* Source extract *
Having lived the majority of my life in India and a good two years in Australia, I can tell you that once you accept the life any developed nation provides, its extremely difficult to adapt to our Indian way of life. I've been back in India for 5 years and I'm quite well-off economically here and would do a lot better in Australia but that's not the main factor of migration.

I can tell you hands down, its the quality of life. In India, its a constant struggle to even do basic tasks. Running a business here isn't easy and no matter how much money you have, there will be times when it has no use/purpose when you need it the most. I can't complain about my life in India since I was blessed into a family that was able to amass wealth that enabled my expensive education in India and Australia. I don't have to work for anybody here and am free to be my own boss and pursue my own entrepreneurial pursuits.

However, I still chose to migrate to Australia when I can simply because in India you are only walking on the treadmill, stagnant, never amounting to much. In Australia, you are walking on its beautiful parks, discovering yourself and achieving things that make sense.

* Dataset extract *
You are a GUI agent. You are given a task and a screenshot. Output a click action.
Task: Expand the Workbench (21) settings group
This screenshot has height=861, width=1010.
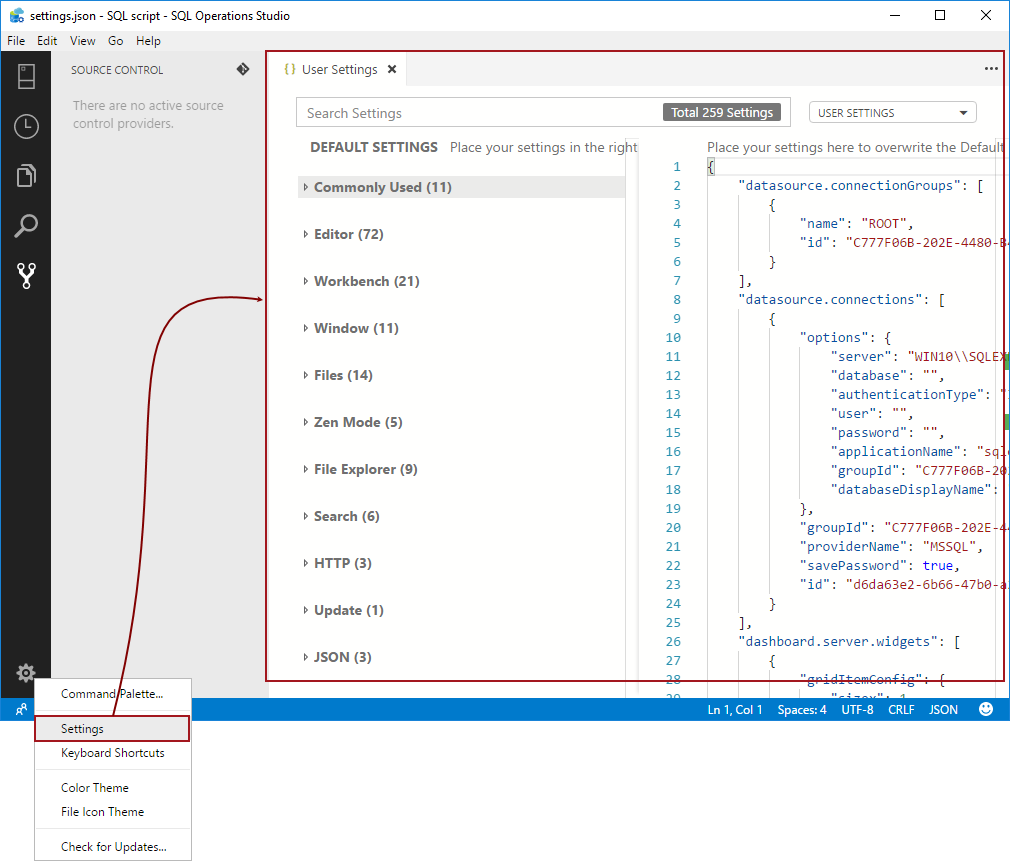pyautogui.click(x=366, y=281)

* Work to complete *
• A. From the post about leaving India for Australia, output the passage from "I can tell you hands" up to and including "own entrepreneurial pursuits.".
• B. According to the post about leaving India for Australia, how many years has the writer been back in India?

* Response list *
• A.
I can tell you hands down, its the quality of life. In India, its a constant struggle to even do basic tasks. Running a business here isn't easy and no matter how much money you have, there will be times when it has no use/purpose when you need it the most. I can't complain about my life in India since I was blessed into a family that was able to amass wealth that enabled my expensive education in India and Australia. I don't have to work for anybody here and am free to be my own boss and pursue my own entrepreneurial pursuits.

• B. 5 years.